Thursday, 29 November 2018
Select Committee on Red Tape; Government Response to Report
I rise to take note of the government response to the Select Committee on Red Tape's seventh interim report, Effect of red tape on occupational licensing. I chair the Select Committee on Red Tape, which was established to inquire into and report on the effect of red tape on the economy and the community. In August, the committee issued an interim report on occupational licensing. This month the government issued its response to the report. The response said just two things: (1) that occupational licensing is a matter for state and territory governments and (2) that it had no role in the Council for the Australian Federation. Frankly, both are disingenuous. If there was a motivation for the government to do something about the ridiculous state of occupational licensing in this country, it has ample opportunity. What the response shows is a lack of commitment to red tape reduction, something that is abundantly clear in the committee's final report to be presented next week.
Occupational licensing is a growth industry, despite the fact that almost everyone can find problems with it. With sometimes quite different approaches taken in the states and territories, it's also a source of frustration for those who work across state boundaries or who move interstate. The Institute of Public Affairs described occupational licensing as a government-enabled cartel that inflates the wages and market share of licensed workers at the expense of non-licensed workers. The IPA said:
Occupational licensing creates a barrier to market entry. This reduces the number of people in licensed professions and increases the number of people in non-licensed professions. This drives up labour supply in the licensed professions, which pushes up wages, while it floods labour supply in unlicensed professions, which pushes down wages in those professions.
The IPA questioned whether occupational licensing confers any benefits to the community. They referenced a report from America which concluded there is no evidence base for licensing improving the quality of public health or safety. They said:
Occupational licensing can actually reduce health and safety and quality outcomes by restricting competition. Less competitive markets contain businesses which are less responsive to the needs and preferences of consumers, and so they are less likely to deliver high-quality, low-cost products and services. Moreover, by raising prices occupational licensing reduces real income. This means that people economise on the use of licensed products and services, which can cause negative health outcomes.

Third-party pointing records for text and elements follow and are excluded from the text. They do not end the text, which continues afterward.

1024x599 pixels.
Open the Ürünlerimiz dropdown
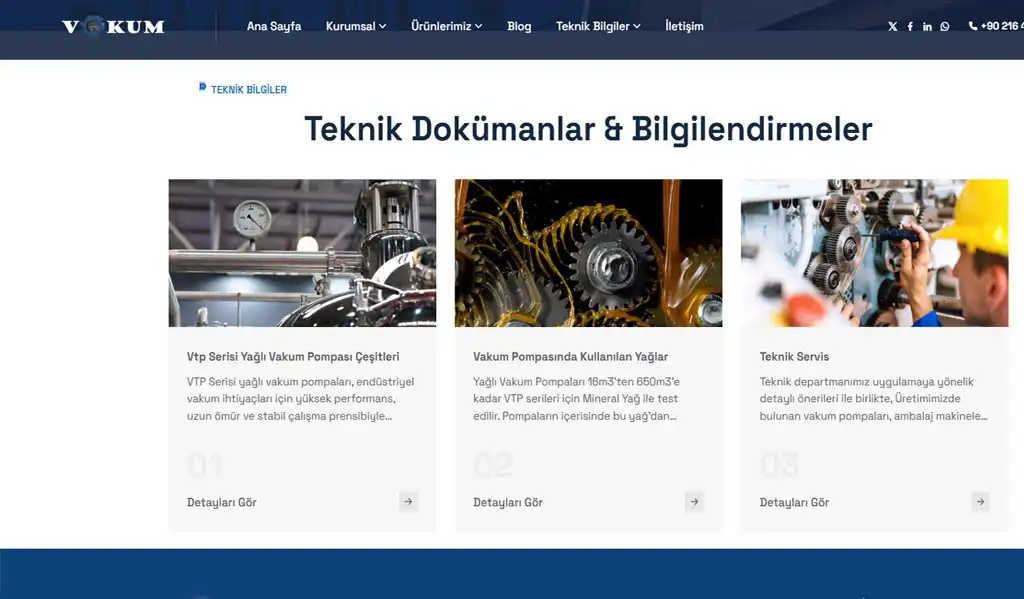pos(445,26)
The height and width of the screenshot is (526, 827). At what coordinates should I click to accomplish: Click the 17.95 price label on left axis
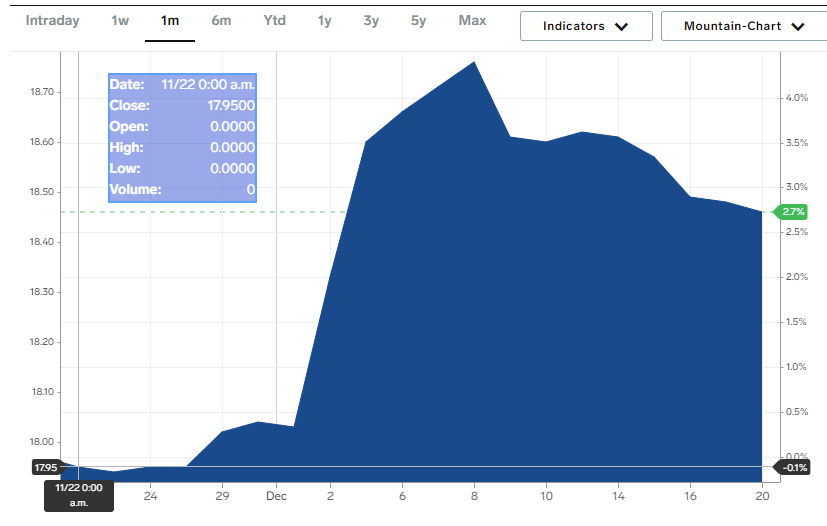(x=45, y=467)
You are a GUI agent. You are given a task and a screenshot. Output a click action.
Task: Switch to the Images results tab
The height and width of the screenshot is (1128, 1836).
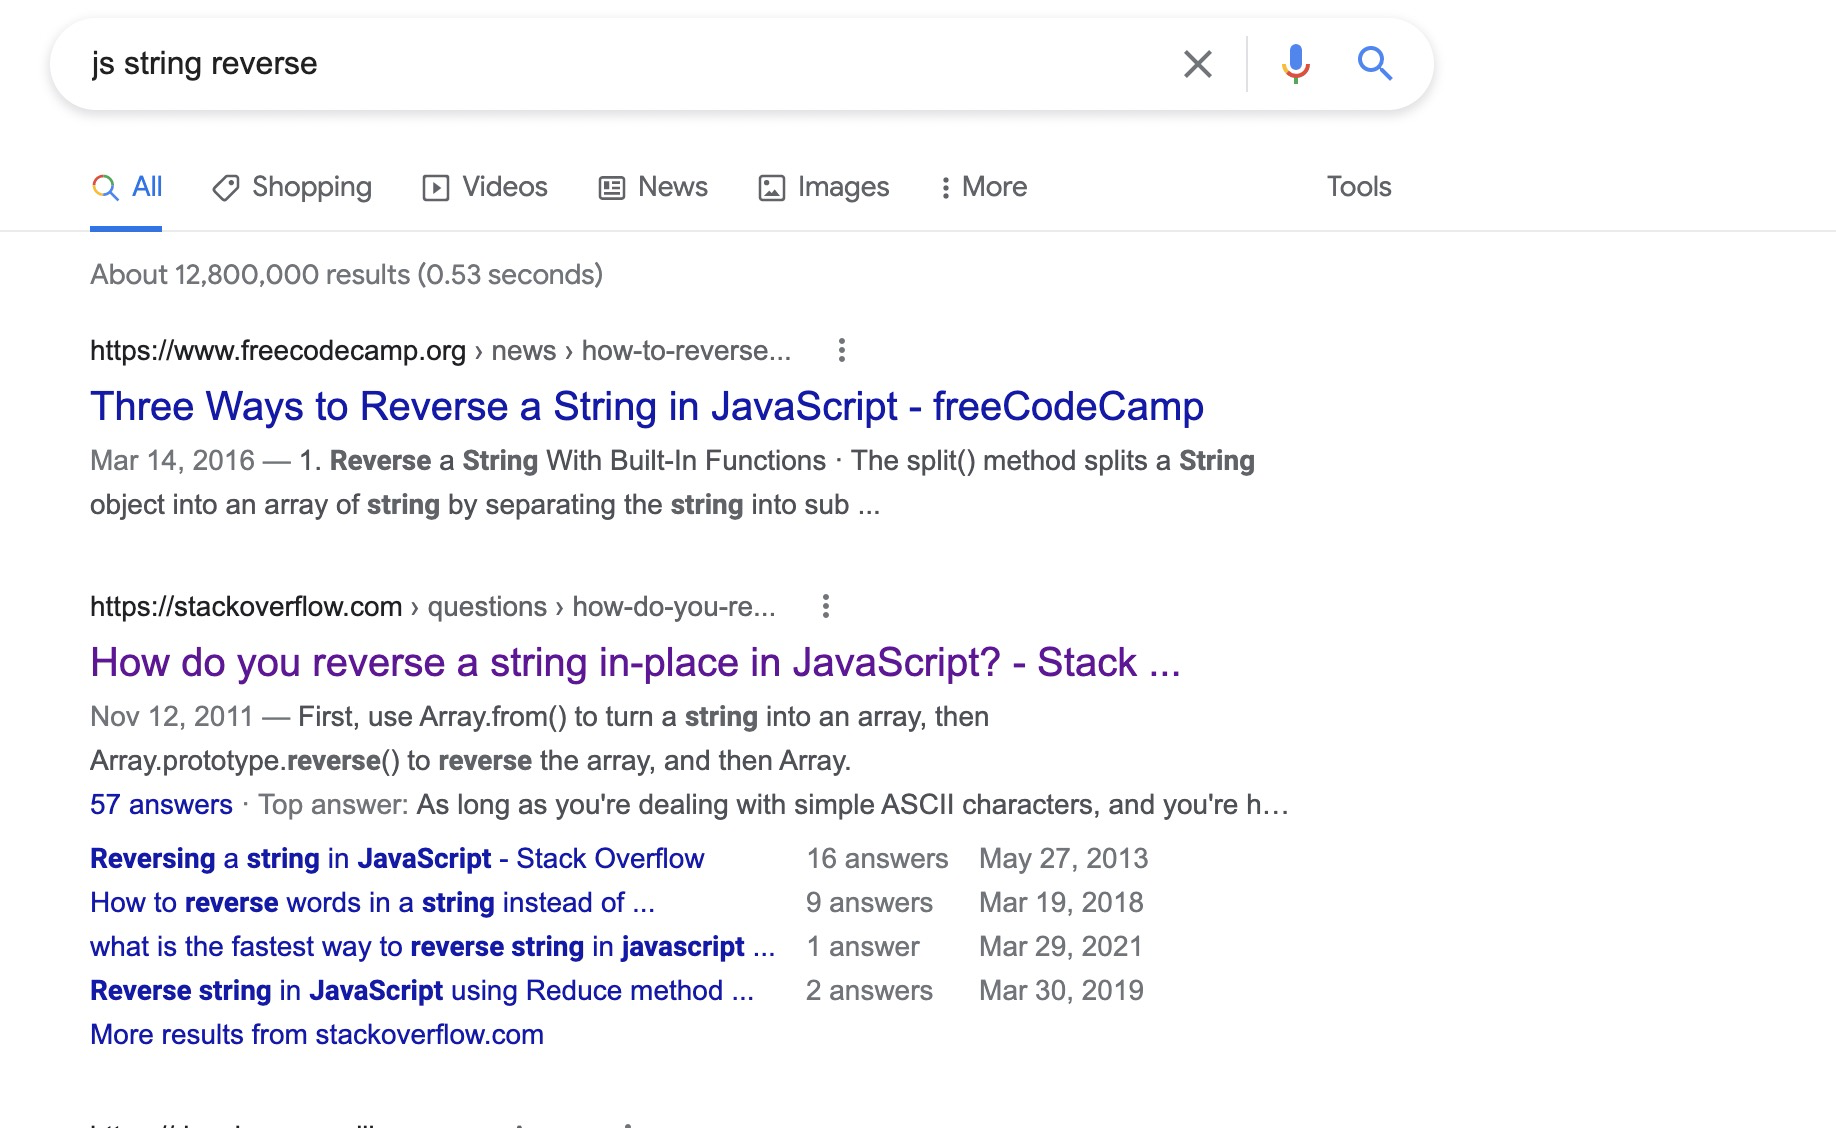[824, 187]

Some have argued that occupational licensing is there to protect the safety of consumers and the public and to ensure a sufficient and reliable level of service quality. Some also say it signals that a person has the requisite training and skills to function competently and safely in an occupation. There are plenty of examples of occupational licensing in which it is difficult to find benefits, though. Tattooists are a case in point. The Australian Tatooists Guild says that licensing has had substantial adverse impacts on the previously self-regulated tattoo industry. It said that, when the tattoo industry was self-regulated, the general public was protected from backyard amateurs due to their inability to gain any form of legitimacy within the trade. The state licensing regimes have added to bureaucracy and red tape but have undermined the working existing structure of the profession and, by licensing amateurs, have created a public health risk.
And there is a legitimate question as to whether the rationale for occupational licensing promoting consistency of quality and public safety is relevant and necessary in the modern age. Consumers these days can inform themselves of the quality and safety of a provider or service in ways that were not previously available. They no longer have to rely on centrally mandated licensing in order to check up on a provider, a shop, cafe or even a specialist or tradesman. They can revert to crowdsourced websites like Yelp or Google reviews and the like. Online reputational platforms such as those used by Uber and Airbnb are examples of how quality and safety can work without licensing. Instead of occupational licensing, policymakers should focus on enabling consumers to make more informed decision-making through the technological provision of more and better information.
Australian governments have at times sought to increase consistency between the states and territories with respect to occupational licensing. However, that ceased in 2013. So, what are we to make of the government's response to the red tape committee report? Is it really a case of 'not my problem' from a Commonwealth perspective? Well, no, it's not. If the government is serious about red tape, it can hardly ignore the mountain of red tape associated with occupational licensing. It can't ignore the fact that it administers the Mutual Recognition Act. At a minimum, it has influence. While it's true that it's not involved in the Council for the Australian Federation, it is involved in the extensive COAG process, through which it has ample opportunity to pursue a deregulatory agenda on occupational licensing. It can challenge the states and territories to adopt the policy on occupational licensing with a presumption against licensing. It can challenge the states and territories to ensure that occupational licensing is based on specific measurable outcomes and consistent with best-practice models for occupations. It can foster and promote the expansion of automatic mutual recognition based on the objective of increasing labour force mobility, and it can stop pretending red tape on occupational licensing is not its problem and get serious about removing or reducing it.